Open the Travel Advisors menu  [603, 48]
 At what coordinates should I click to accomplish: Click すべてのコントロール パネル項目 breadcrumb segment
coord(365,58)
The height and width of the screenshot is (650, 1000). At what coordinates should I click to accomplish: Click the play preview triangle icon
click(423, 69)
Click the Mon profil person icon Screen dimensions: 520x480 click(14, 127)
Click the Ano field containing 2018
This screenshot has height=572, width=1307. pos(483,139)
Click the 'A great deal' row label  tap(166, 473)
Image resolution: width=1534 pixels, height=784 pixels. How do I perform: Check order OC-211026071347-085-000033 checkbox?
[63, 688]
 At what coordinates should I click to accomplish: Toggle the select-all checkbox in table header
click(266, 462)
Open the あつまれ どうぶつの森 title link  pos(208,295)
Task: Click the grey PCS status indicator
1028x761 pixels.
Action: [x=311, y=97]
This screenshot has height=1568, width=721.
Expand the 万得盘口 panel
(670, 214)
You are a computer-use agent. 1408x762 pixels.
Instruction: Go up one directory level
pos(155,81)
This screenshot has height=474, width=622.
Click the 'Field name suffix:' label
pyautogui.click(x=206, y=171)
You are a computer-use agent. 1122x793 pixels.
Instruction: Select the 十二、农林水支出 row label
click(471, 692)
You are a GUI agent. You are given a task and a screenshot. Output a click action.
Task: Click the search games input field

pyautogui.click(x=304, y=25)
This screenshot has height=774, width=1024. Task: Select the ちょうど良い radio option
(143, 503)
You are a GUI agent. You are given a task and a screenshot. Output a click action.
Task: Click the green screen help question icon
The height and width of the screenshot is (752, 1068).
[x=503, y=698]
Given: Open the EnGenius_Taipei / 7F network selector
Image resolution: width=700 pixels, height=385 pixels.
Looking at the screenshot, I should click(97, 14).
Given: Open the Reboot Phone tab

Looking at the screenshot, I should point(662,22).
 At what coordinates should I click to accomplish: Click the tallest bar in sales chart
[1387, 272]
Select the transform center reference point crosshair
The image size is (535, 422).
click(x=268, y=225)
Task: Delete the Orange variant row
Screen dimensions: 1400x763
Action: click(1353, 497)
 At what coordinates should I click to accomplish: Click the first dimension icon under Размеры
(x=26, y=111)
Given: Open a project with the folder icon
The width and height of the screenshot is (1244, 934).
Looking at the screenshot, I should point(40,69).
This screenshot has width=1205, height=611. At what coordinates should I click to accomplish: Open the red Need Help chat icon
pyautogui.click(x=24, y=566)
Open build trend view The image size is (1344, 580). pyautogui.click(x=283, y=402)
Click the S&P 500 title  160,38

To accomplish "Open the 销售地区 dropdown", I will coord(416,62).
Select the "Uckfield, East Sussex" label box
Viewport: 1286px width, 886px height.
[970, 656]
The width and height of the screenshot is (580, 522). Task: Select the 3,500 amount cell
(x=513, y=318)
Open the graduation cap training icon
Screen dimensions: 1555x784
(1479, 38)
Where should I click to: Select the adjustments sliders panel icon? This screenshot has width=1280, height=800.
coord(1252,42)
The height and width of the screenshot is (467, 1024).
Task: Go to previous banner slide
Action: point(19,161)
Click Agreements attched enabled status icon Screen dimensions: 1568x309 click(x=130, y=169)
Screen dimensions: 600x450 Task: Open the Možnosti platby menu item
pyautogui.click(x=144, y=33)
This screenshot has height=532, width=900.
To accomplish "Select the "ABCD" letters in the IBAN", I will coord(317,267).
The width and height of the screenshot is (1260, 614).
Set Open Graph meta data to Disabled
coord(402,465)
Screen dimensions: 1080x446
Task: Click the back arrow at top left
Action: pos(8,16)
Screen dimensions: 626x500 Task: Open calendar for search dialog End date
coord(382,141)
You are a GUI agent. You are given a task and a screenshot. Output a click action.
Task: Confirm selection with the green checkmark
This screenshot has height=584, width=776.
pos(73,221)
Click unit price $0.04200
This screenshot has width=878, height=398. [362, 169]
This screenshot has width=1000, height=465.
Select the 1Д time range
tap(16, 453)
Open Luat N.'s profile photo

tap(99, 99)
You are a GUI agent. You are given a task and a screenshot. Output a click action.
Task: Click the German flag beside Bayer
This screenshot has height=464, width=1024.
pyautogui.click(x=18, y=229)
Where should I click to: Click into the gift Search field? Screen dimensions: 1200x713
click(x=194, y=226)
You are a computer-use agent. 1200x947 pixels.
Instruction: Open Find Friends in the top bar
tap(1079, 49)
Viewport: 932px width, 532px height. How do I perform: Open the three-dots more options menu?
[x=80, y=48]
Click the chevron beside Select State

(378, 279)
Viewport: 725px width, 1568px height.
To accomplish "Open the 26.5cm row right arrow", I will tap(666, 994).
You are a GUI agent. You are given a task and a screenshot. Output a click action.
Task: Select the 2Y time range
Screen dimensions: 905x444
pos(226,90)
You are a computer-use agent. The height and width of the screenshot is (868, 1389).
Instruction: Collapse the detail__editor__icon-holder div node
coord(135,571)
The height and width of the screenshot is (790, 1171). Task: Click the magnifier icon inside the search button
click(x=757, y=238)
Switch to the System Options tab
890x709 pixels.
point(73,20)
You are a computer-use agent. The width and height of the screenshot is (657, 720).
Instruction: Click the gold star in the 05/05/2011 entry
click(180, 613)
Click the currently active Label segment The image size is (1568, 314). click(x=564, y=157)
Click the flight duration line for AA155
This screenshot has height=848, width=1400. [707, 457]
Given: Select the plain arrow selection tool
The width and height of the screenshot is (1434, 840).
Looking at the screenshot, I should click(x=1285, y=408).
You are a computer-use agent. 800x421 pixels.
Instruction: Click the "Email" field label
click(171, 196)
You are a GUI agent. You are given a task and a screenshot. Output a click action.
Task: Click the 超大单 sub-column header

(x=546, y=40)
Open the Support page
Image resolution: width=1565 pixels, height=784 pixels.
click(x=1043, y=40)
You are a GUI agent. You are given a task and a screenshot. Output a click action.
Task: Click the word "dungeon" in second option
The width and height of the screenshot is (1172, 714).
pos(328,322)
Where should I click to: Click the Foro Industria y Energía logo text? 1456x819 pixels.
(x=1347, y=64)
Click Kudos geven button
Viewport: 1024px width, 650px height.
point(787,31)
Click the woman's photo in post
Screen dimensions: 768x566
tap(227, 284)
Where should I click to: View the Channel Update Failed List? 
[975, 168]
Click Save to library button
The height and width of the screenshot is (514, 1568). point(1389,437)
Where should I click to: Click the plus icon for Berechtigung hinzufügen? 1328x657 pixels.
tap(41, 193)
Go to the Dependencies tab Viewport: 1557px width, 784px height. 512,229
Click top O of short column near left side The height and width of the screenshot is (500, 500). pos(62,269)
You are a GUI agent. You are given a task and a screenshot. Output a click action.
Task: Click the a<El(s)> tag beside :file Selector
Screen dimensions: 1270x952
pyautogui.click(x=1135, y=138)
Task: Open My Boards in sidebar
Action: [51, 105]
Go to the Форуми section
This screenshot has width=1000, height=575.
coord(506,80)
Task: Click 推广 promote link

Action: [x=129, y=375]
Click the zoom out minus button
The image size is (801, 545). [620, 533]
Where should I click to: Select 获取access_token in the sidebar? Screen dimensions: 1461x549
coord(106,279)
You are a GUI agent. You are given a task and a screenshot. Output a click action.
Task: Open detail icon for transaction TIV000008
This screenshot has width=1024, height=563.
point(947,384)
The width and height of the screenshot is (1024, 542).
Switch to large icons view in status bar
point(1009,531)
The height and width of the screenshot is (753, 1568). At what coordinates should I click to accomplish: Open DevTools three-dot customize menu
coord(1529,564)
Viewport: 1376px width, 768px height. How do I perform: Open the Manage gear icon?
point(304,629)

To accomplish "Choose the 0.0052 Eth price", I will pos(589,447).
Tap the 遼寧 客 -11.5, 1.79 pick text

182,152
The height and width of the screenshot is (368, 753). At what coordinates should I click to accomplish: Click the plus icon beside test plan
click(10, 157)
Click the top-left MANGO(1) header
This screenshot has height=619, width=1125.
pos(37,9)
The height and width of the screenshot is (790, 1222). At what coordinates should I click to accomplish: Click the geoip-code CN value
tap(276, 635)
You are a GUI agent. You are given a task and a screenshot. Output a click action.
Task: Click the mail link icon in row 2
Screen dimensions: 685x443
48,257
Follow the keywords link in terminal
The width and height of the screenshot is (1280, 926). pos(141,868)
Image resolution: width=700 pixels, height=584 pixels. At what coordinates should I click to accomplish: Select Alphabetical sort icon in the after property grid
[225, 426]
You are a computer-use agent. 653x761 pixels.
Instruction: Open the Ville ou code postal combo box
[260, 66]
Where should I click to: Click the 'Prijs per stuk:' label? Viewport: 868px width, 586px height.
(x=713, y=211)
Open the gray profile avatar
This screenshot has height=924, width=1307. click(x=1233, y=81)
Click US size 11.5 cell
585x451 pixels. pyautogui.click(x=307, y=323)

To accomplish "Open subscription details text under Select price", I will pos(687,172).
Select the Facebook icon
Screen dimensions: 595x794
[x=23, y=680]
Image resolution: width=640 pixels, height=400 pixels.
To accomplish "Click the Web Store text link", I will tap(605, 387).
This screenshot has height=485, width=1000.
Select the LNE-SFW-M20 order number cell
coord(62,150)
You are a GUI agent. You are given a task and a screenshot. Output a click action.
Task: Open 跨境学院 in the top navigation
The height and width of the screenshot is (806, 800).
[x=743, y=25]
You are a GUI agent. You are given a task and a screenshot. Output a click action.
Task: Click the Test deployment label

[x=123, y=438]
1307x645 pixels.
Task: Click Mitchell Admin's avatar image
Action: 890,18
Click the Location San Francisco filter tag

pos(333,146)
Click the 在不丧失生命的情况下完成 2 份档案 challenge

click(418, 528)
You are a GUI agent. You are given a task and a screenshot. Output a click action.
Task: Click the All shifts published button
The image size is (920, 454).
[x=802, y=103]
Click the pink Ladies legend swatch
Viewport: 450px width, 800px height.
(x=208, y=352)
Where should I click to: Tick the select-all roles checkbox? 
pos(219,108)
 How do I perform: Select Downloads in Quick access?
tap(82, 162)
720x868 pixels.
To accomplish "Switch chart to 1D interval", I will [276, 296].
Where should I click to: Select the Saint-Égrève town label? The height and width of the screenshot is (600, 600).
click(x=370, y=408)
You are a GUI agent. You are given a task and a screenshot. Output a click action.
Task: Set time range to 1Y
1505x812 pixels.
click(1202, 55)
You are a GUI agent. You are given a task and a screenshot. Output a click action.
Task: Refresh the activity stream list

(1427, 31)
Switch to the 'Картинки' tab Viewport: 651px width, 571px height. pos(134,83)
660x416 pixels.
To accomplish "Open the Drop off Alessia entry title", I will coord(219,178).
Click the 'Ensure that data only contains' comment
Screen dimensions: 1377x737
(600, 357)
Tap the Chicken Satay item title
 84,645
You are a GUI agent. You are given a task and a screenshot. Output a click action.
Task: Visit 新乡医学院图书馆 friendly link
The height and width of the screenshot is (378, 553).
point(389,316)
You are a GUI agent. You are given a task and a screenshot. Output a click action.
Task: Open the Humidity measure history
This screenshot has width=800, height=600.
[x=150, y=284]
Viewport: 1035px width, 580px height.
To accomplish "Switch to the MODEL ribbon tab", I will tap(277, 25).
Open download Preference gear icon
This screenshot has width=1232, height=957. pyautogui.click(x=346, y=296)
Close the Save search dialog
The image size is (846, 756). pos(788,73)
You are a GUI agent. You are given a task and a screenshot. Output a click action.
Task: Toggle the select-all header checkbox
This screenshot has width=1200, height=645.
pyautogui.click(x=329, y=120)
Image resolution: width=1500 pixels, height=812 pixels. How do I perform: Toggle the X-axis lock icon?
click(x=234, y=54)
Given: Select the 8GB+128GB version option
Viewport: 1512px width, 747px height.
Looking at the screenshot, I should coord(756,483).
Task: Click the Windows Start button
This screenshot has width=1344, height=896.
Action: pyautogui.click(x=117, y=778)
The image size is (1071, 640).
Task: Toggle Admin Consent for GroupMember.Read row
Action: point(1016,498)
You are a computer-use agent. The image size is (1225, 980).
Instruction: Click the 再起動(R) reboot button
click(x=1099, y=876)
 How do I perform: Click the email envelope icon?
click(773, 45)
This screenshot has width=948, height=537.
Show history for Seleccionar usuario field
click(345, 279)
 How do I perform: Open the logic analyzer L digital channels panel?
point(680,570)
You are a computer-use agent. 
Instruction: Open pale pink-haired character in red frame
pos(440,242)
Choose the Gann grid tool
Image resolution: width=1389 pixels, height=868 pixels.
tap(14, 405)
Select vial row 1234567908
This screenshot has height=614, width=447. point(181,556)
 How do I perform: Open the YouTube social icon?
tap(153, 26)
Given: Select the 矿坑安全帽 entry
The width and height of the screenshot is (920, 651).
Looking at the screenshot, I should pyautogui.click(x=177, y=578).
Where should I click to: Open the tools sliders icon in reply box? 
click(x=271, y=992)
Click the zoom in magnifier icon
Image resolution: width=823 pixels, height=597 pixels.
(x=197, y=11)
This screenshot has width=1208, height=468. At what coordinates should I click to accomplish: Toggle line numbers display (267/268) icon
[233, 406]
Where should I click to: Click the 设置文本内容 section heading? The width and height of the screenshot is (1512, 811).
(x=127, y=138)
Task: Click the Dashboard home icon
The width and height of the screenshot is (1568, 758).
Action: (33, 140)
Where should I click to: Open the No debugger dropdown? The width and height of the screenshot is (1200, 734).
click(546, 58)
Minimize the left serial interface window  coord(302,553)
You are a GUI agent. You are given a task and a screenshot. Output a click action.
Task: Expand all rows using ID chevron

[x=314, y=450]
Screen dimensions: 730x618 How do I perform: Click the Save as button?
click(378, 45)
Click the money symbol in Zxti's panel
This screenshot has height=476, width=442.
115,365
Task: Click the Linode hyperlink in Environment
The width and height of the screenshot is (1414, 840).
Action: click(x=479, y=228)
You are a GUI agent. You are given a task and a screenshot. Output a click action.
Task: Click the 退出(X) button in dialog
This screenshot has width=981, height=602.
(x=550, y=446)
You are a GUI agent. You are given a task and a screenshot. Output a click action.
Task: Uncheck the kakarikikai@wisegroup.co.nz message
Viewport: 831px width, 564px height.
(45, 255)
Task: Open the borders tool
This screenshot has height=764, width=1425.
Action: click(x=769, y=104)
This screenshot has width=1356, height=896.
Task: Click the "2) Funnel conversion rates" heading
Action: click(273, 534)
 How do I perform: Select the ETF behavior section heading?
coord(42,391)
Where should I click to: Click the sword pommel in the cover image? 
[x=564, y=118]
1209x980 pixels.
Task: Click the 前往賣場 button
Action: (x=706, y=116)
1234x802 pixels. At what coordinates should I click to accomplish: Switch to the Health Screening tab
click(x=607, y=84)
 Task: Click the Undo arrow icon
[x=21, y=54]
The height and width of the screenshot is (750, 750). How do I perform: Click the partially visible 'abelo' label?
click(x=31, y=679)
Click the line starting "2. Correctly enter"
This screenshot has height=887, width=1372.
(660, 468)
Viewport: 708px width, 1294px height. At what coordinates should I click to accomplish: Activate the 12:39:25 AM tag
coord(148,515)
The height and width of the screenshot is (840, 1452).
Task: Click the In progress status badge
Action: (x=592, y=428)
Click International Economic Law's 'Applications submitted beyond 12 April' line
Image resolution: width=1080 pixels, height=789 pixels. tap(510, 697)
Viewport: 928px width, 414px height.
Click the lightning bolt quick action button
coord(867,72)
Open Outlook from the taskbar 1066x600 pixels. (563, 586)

----

What you need to do: In the entries above, find the line holding "Select the transform" and the line holding "Given: Open a project with the folder icon", then retype exactly those two lines and every line between them, and nothing else.

Answer:
Select the transform center reference point crosshair
The image size is (535, 422).
click(x=268, y=225)
Task: Delete the Orange variant row
Screen dimensions: 1400x763
Action: click(1353, 497)
 At what coordinates should I click to accomplish: Click the first dimension icon under Размеры
(x=26, y=111)
Given: Open a project with the folder icon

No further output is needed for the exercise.